- Born: February 2, 1971
- Education: Van High School (Texas) Texas A&M University, Southern California Institute of Architecture
- Known for: Architecture

= Scott Mitchell (architect) =

American architect and author

Scott Mitchell is an American architectural designer and author. He is known for his architectural constructions for celebrities and also serves as an advisor with The Glass House. His monograph entitled "Scott Mitchell Houses” published by Rizzoli, has garnered critical acclaim and features contributions from Paul Goldberger, Calvin Klein, and Michael Webb.

== Early life and education ==
He was born on February 2, 1971, to Mike Harold and Sally Ann Mitchell, his father was a fighter pilot in the U.S. Air Force and, at one point, the assistant military attaché to the U.S. embassy in Amman, Jordan. He spent his childhood in different parts of the world, including Jordan, Japan, and the American Southwest.

Mitchell earned a Bachelor's degree in Environmental Design from Texas A&M University, and then relocated to New York, where he worked at Stephen Miller Siegel & Associates before moving to Bridgehampton to work with Preston T. Phillips.

Following this, he received an internship offer from Norman Foster's London office.

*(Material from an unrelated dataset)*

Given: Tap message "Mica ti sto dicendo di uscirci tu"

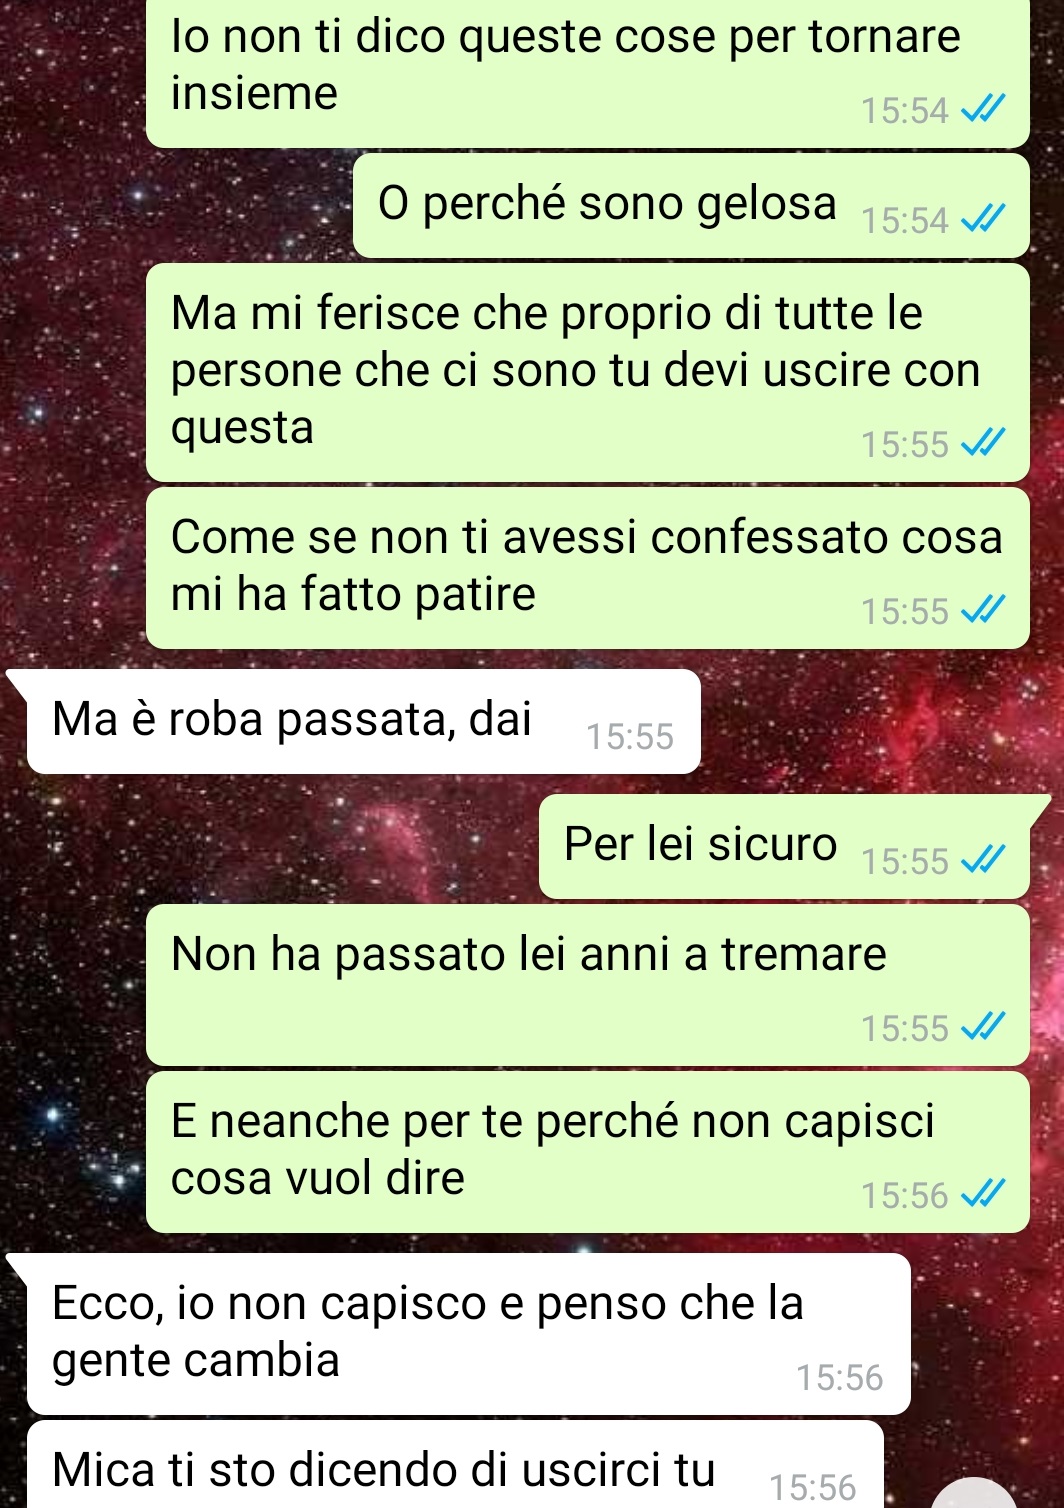Looking at the screenshot, I should pyautogui.click(x=455, y=1466).
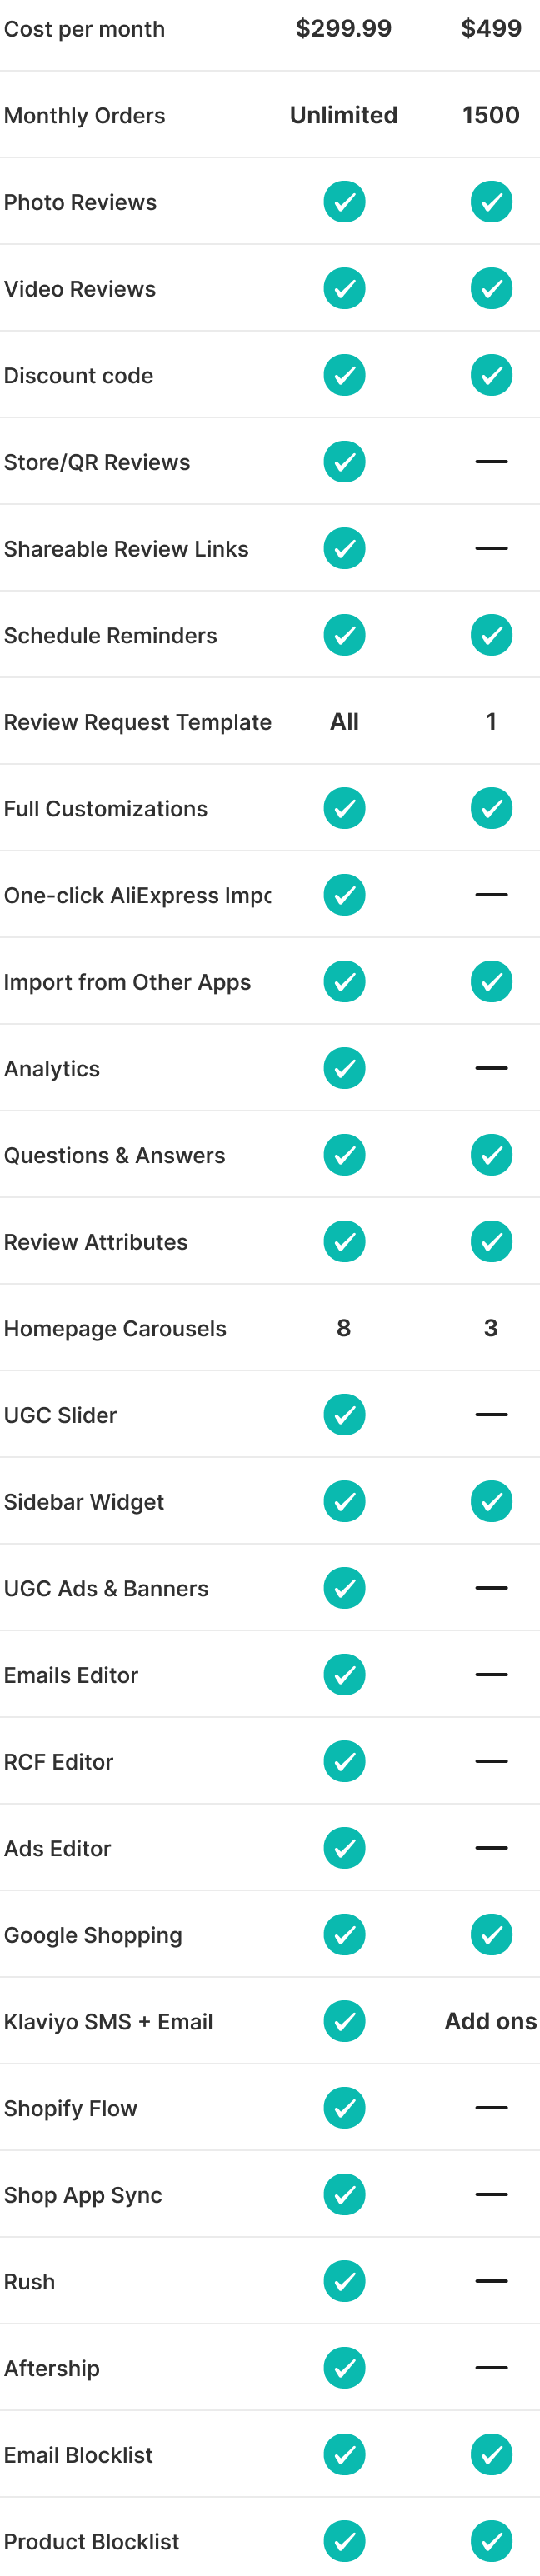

Subsequently, he returned to the United States and pursued postgraduate studies at the Southern California Institute of Architecture.

== Career ==
While pursuing his postgraduate studies, he took on his first project —the renovation of a Beverly Hills home and established Scott Mitchell Studio in 1999.

His work has been inspired by architects such as Louis I. Kahn, especially his Salk Institute and the Kimbell Art Museum, and Kenzo Tange.

Mitchell's architectural projects, include residential and commercial buildings in different parts of the world, such as Melbourne, Hamptons, Seattle, and Malibu. He has worked on projects, like shingled houses in Beverly Hills and Long Island to villas in Malibu and a beachfront restaurant in Nobu Malibu.

Mitchell rebuilt and refurbished an estate in Malibu, which become the priciest California home sale ever worth $177 million purchase of a compound in Malibu by venture capitalist Marc Andreessen.

== Work and style ==
Mitchell has been influenced by the work of Rudolph M. Schindler.

Mitchell's architectural projects are known for their combination of light and materials. Soft, tactile textures are juxtaposed against concrete and other natural materials.

Mitchell's architectural designs intermix Contemporary architecture with geometrical elements.

Mitchell's known work includes his two Malibu houses; a low-slung structure made of concrete and glass. It was used as the set in the film Nocturnal Animals, directed by Tom Ford.
Mitchell's designs balance contemporary, geometric architecture and a sense of understated comfort.

=== Scott Mitchell Houses ===
On May 9, 2020, Mitchell released his monograph entitled Scott Mitchell Houses, which features eight residential around the world.

He dedicated the book to his late friend, producer and talent manager Sandy Gallin, who died in 2017.

Mitchell met Gallin in the 1990s and began collaborating on his projects, leading to Mitchell opening his own studio in Los Angeles in 1999.

Among his clients have been Tom Brady and Gisele Bündchen, Larry Ellison, David Geffen, Jeffrey Katzenberg and Natalie Massenet.